The Mediterranean Diet, characterized by high intakes of fruits and vegetables with high levels of antioxidants, has been touted as a primary prevention strategy for atherosclerotic CVD.^54,55^ There is a dearth of quality scientific literature reviewing the relationship between diet and asymptomatic PAD. A retrospective analysis of 425 pre-menopausal women with asymptomatic PAD studied patient adherence to the Mediterranean Diet,^56^ and its association with the ABI. Women in the low quartiles of adherence to the Mediterranean Diet had a lower ABI.^57^
Tobacco smokers have a dose-dependent risk of developing asymptomatic PAD.^58^ Smoking promotes oxidative stress,^59^ dyslipidemia^60^ and endothelial dysfunction.^61^ Smoking cessation represents a cost-effective intervention that should be incorporated in the treatment of asymptomatic PAD.

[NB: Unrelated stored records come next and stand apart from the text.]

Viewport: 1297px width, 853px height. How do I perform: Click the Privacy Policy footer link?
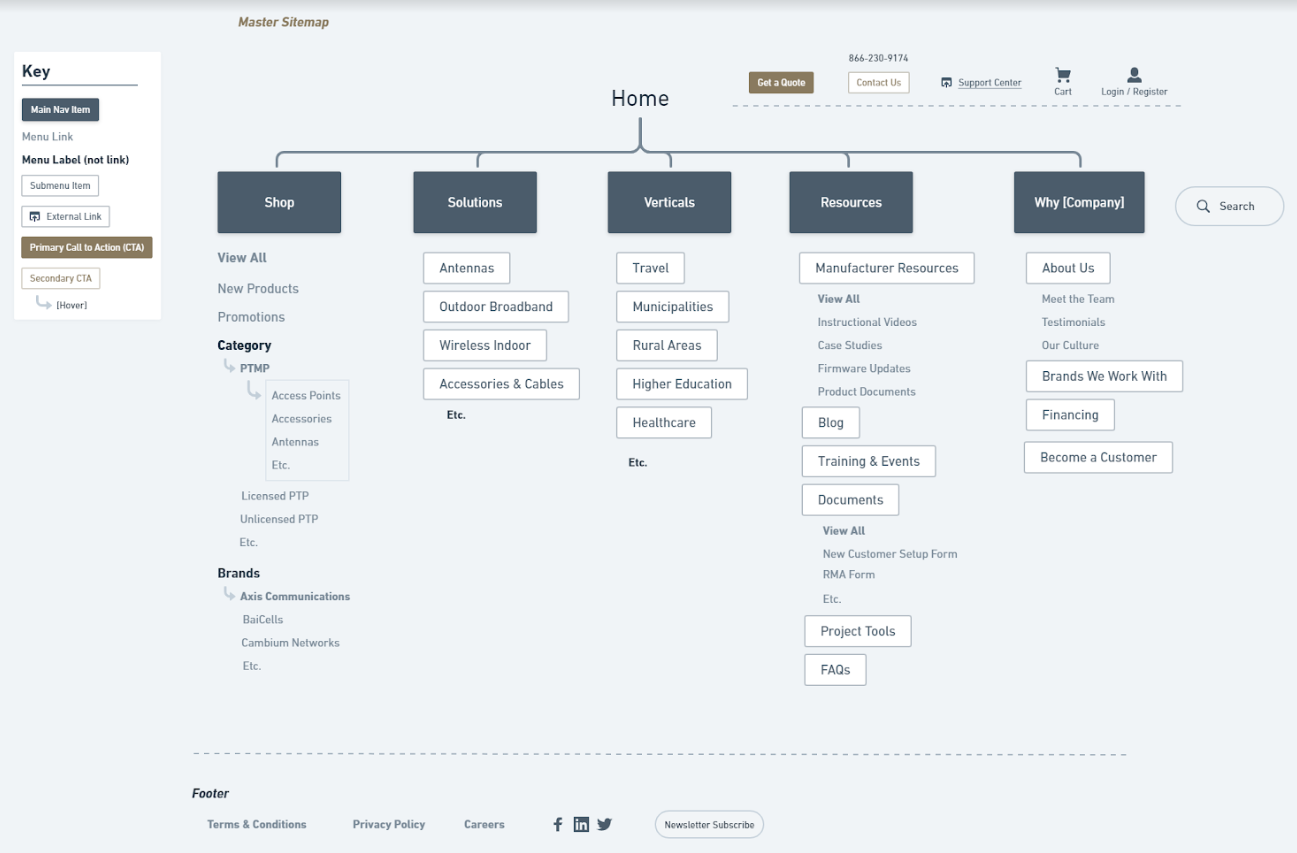coord(389,824)
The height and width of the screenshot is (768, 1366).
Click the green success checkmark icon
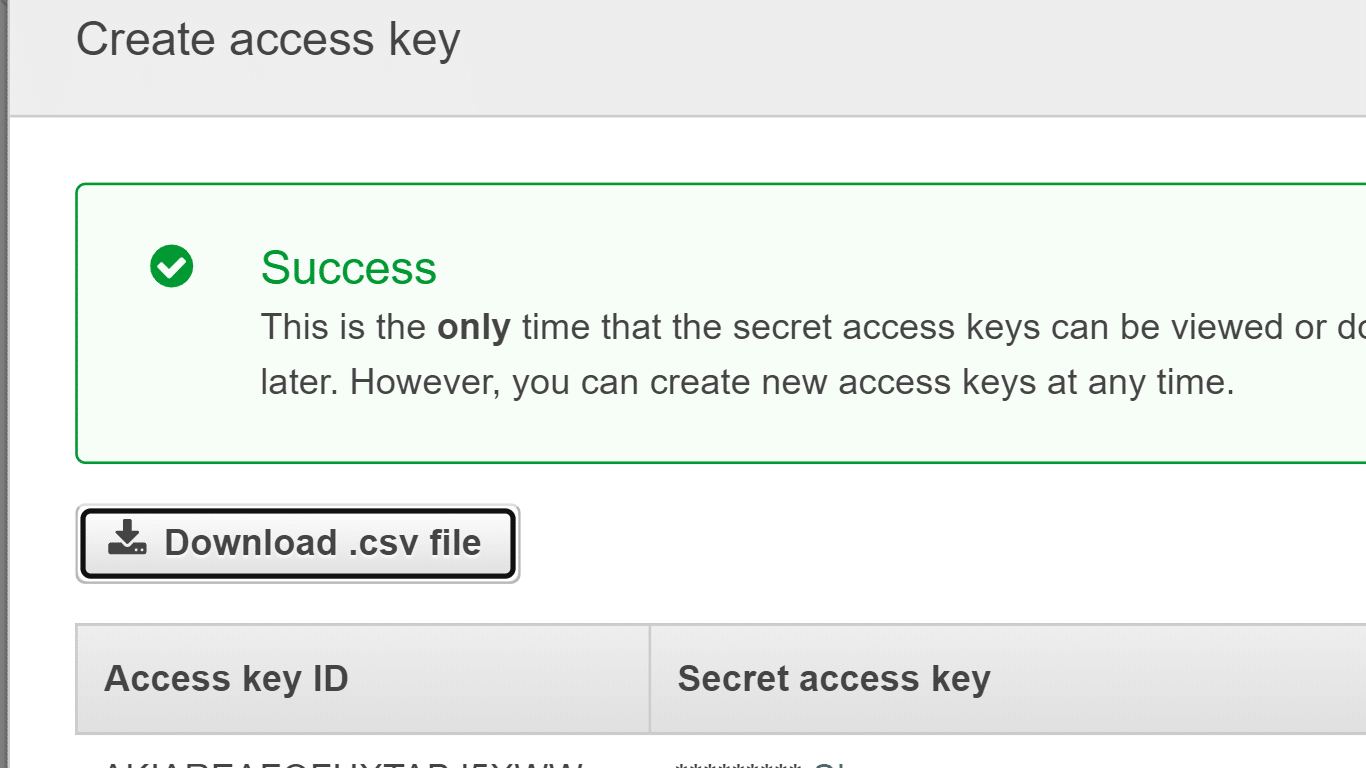click(172, 266)
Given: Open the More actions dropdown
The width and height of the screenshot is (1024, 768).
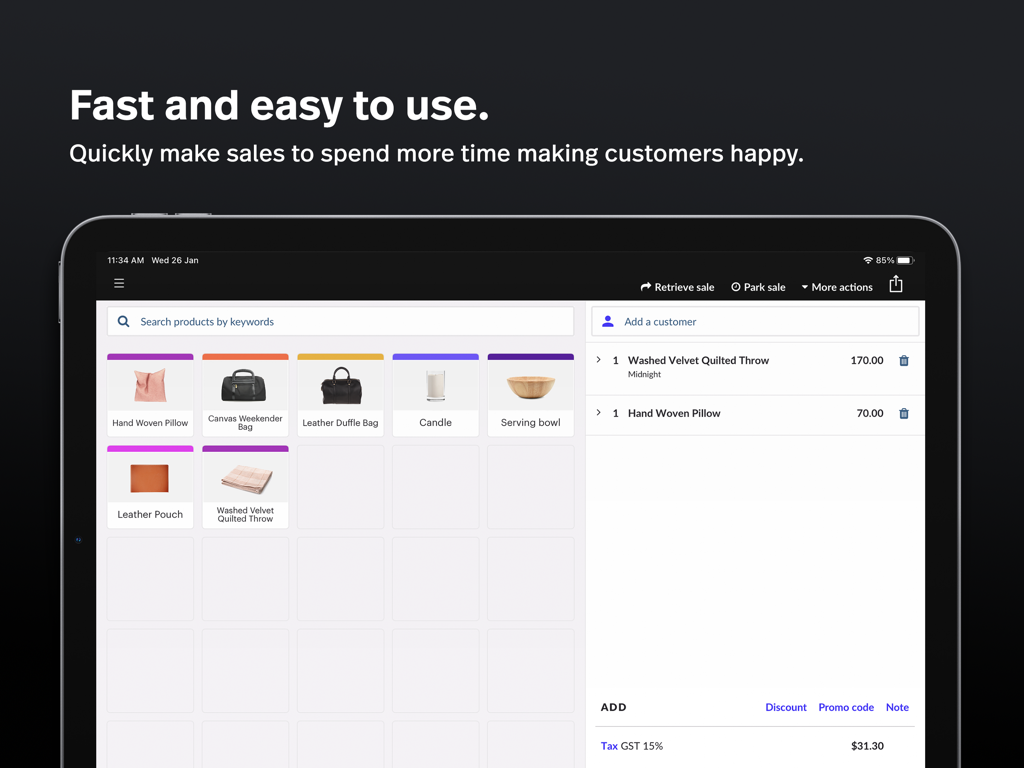Looking at the screenshot, I should 837,287.

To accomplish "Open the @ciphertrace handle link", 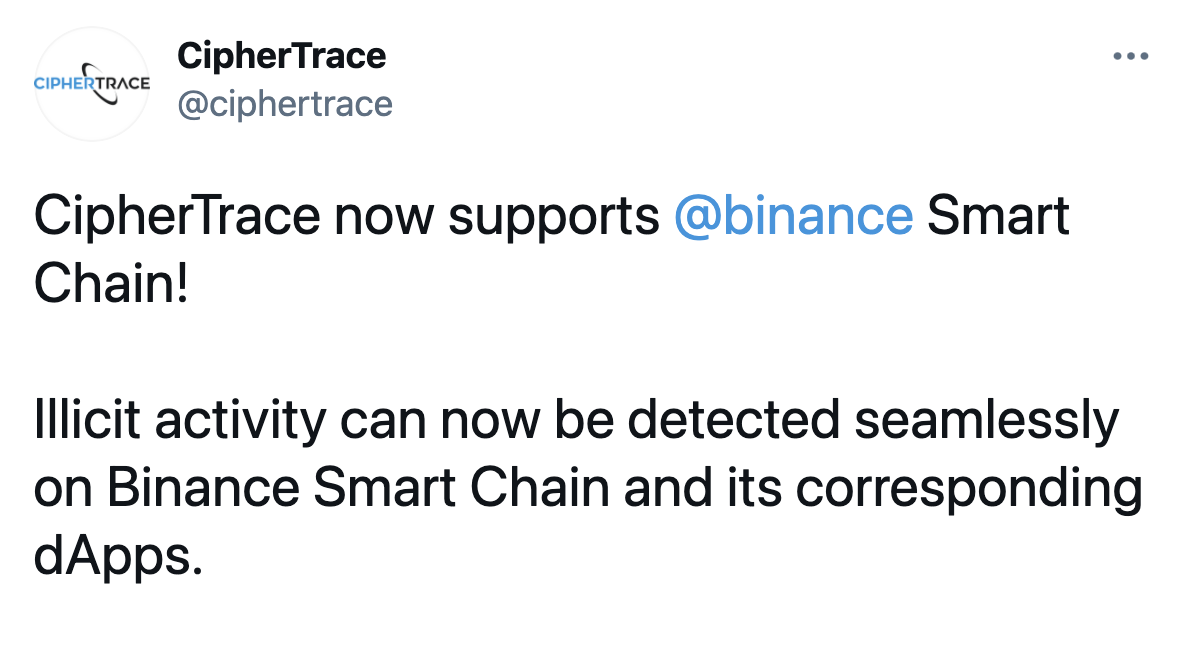I will click(x=285, y=104).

The ABI is a low cost, non-invasive study with far-reaching access to both urban and rural healthcare providers.^62^ Attempts have been made to demonstrate the cost effectiveness of initiating targeted screening and pharmacotherapeutic interventions to prevent subsequent CVD in this patient population.^63,64^ Currently, access to the ABI for diagnostic testing is variable with unsupported criteria to limit its use.^65^ Further, population screening, despite evidence of reductions in mortality and in-hospital time for PAD^64^ remains a non-recommended service. The United States Preventive Services Task Force most recent recommendation published in 2018 reports insufficient evidence to support screening asymptomatic patients for peripheral artery disease using the ABI.^66^
Symptomatic PAD, what we have come to know as intermittent claudication, was initially described in the mid 19th century. In contrast, asymptomatic PAD is a modern construction and less understood phenomenon. The disease is best characterized as decreased perfusion at the level of the ankle, as measured by ABI, and absence of claudication symptoms reported with validated claudication questionnaires. Asymptomatic PAD associates directly with systemic manifestations, limb and CVD morbidity, and mortality. The mainstays of therapy have similarities to other atherosclerotic CVD: lifestyle modification, aspirin and statin therapy. Asymptomatic PAD patients represent a readily identifiable group at-risk of serious CVD morbidity. Attempts have been made to demonstrate the cost-effectiveness of screening for asymptomatic PAD. This disease entity warrants additional attention and future investigation to improve our existing armament of treatment options.